The S&P 500 was 0.6% lower in midday trading. It did not trade on Friday, when data showing a resilient U.S. jobs market heightened expectations the Fed would hike rates again at its next meeting.
Technology stocks were falling more than the rest of the market, which helped drag the Nasdaq composite to a loss of 1%, as of 11 a.m. Eastern time. The Dow Jones Industrial Average was steadier, and it was down 42 points, or 0.1%, at 33,442.
Higher rates tend to hit tech and other high-growth stocks the hardest, and Apple and Microsoft were two of the heaviest drags on the S&P 500. Each fell at least 1.8%.
Tesla also dropped 3.8% after it cut prices on its entire U.S. model lineup for the third time this year. It’s apparently trying to entice more buyers amid rising interest rates, which make auto loans more expensive.
The Fed has raised rates at a furious pace over the last year in hopes of undercutting high inflation. Higher rates can do that, but only by bluntly slowing the entire economy in one fell swoop. That raises the risk of a recession in the future and drags down prices for stocks, bonds and other investments.
Traders are betting on a roughly 70% probability the Fed will raise its key overnight interest rate in May by 0.25 percentage points to a range of 5% to 5.25%, according to data from CME Group. A day before Friday’s jobs report, they saw a roughly coin flip’s chance that the Fed would stand pat at its next meeting.
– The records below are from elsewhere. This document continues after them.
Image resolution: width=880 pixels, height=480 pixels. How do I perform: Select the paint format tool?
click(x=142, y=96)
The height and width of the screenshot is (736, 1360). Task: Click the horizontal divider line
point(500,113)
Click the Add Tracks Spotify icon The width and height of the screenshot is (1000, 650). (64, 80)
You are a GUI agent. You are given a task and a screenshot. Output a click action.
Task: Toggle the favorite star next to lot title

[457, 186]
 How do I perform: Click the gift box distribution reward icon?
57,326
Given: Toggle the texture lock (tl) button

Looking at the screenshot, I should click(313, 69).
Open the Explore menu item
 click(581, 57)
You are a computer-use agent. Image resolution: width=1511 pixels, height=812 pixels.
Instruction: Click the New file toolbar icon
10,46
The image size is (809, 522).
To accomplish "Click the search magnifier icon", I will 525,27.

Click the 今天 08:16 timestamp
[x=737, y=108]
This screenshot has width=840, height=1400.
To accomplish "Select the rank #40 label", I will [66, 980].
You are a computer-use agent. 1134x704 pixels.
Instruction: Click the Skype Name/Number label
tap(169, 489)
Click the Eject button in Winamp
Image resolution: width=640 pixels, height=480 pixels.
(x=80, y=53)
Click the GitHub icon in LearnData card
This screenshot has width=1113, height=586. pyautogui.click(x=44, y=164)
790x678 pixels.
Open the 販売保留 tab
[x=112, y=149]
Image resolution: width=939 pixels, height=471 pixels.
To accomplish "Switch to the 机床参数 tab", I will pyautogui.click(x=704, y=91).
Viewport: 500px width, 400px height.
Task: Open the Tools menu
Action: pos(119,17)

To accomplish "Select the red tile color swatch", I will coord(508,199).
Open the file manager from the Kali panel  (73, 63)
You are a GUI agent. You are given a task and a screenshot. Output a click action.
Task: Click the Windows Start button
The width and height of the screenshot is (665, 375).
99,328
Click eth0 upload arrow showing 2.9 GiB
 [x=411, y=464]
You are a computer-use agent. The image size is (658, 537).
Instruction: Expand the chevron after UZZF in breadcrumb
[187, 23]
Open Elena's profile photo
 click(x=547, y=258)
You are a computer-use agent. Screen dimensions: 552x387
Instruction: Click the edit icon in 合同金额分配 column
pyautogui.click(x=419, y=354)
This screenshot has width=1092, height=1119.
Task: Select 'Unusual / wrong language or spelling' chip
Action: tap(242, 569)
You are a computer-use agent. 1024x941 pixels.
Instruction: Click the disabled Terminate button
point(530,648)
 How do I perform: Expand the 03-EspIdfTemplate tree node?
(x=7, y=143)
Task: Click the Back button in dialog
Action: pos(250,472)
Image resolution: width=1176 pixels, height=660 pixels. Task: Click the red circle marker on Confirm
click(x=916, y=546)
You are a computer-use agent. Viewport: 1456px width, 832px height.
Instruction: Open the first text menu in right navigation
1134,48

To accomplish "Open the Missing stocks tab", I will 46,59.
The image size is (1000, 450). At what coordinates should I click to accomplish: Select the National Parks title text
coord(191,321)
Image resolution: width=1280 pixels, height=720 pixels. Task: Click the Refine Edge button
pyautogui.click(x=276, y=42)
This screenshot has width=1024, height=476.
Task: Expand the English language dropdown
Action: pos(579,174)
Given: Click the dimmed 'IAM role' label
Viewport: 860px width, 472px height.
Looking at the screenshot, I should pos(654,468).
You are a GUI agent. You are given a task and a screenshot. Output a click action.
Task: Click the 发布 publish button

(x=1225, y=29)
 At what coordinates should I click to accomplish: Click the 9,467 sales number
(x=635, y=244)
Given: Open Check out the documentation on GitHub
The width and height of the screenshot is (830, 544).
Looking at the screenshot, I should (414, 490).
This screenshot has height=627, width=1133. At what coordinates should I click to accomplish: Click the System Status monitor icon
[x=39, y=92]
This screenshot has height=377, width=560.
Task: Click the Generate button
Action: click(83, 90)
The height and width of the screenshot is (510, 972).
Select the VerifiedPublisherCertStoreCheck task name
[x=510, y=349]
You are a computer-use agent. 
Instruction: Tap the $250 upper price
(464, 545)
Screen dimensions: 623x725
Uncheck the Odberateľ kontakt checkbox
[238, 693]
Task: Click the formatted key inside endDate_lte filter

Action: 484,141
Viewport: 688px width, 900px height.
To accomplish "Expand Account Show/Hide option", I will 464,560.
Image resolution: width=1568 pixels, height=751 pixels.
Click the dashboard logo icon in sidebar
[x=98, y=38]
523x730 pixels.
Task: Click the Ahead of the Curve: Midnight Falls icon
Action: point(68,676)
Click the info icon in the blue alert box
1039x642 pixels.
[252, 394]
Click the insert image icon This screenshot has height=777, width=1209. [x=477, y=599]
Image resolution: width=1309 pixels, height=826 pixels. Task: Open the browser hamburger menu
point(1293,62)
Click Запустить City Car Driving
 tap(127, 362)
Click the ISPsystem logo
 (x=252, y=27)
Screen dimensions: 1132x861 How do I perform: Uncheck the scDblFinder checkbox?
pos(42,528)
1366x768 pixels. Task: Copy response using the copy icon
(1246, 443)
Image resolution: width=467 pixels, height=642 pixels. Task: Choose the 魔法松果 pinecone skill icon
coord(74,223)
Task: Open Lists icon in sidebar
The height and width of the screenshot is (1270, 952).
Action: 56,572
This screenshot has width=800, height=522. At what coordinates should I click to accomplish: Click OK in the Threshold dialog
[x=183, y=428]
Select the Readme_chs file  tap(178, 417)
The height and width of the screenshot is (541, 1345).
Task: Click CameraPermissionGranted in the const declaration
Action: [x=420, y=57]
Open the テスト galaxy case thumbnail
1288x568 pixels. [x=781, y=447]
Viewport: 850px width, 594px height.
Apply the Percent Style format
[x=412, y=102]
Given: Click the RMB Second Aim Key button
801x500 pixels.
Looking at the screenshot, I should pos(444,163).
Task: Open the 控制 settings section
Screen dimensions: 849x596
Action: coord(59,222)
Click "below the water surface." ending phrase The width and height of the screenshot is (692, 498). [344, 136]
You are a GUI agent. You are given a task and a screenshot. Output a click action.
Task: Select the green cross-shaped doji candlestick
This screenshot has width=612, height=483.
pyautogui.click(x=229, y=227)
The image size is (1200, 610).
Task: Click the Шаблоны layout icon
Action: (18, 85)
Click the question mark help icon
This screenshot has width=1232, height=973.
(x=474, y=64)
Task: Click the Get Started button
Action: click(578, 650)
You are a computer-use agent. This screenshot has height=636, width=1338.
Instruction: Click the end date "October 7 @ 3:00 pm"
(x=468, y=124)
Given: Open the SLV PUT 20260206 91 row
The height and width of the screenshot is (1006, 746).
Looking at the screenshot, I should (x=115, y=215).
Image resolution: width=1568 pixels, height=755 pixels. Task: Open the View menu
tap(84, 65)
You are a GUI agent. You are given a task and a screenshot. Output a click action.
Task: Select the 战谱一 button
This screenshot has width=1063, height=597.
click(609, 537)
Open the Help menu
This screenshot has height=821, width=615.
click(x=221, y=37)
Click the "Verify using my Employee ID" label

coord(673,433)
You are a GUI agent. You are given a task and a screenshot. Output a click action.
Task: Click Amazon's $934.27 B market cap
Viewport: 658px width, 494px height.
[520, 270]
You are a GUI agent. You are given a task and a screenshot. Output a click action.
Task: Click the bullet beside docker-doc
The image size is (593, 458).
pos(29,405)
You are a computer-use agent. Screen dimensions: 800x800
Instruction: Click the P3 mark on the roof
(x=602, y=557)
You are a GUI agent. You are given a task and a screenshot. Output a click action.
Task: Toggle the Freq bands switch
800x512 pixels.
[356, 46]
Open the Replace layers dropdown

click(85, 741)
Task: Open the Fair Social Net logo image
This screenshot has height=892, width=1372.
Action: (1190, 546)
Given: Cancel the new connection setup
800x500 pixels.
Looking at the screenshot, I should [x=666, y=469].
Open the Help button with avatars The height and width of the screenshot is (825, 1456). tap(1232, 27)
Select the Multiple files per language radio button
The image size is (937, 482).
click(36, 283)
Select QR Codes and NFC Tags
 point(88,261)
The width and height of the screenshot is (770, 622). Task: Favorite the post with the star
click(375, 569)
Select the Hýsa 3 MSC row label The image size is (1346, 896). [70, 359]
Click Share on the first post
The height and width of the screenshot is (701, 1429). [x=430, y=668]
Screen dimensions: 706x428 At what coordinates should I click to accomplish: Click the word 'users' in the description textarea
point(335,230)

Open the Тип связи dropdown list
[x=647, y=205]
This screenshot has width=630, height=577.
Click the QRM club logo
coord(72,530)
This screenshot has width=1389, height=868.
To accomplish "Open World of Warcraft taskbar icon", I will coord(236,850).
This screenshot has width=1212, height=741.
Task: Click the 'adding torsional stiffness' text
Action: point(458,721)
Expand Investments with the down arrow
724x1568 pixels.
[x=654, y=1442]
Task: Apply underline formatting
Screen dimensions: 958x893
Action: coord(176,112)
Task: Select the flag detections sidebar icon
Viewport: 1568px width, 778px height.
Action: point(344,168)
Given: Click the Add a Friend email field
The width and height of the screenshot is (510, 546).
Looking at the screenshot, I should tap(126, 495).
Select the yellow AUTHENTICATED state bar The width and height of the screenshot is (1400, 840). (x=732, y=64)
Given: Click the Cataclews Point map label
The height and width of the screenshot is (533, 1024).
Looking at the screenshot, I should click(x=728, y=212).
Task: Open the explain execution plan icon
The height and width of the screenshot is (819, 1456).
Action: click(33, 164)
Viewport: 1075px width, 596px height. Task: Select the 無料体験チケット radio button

The Fed has jacked up rates at every one of its meetings over the past year, forcing them up from near zero at the start of 2022.
While the jobs report raised expectations for another rate hike, it also showed a steady-enough labor market to bolster hopes among some investors that the Fed could pull off what’s called a “soft landing” for the economy. That’s where the Fed succeeds in raising rates just enough to stifle inflation but not so much as to create a severe recession.
Besides Friday’s jobs report showing a slowdown in growth for workers’ wages, which could take some pressure off inflation, a report from earlier last week showed employers are advertising fewer job openings.
“This is encouraging because policymakers need to limit labor demand for now so that supply can catch up, and a decline in job openings is the most painless way to achieve this,” David Mericle and other Goldman Sachs economists wrote in a report.
Such hopes for a soft landing helped support stocks whose profits tend to be most closely tied with the strength of the economy. Stocks of energy producers in the S&P 500 rose 1%, for example, leading the 11 sectors that make up the index. Industrial companies and raw-material producers were also rising, including a 2.9% gain for Caterpillar.
The overriding bet within the bond market, though, seems to be that the economy will weaken so much that the Federal Reserve will have to cut rates as soon as this summer.
Lower rates can relax the pressure on the economy and financial markets, but it also could give inflation more room to run. The Fed has so far said it sees no rate cuts happening this year.
Another report due on Wednesday could have a bigger impact on expectations for the Fed. That’s when the U.S. government will release its latest monthly update on prices across the economy at the consumer level. Economists expect it to show inflation slowed last month but remains well above the Fed’s target.
Also this week, earnings reporting season will begin for the biggest U.S. companies. Delta Air Lines, JPMorgan Chase and UnitedHealth Group will be among the first S&P 500 companies to tell investors how much profit they made during the first three months of the year.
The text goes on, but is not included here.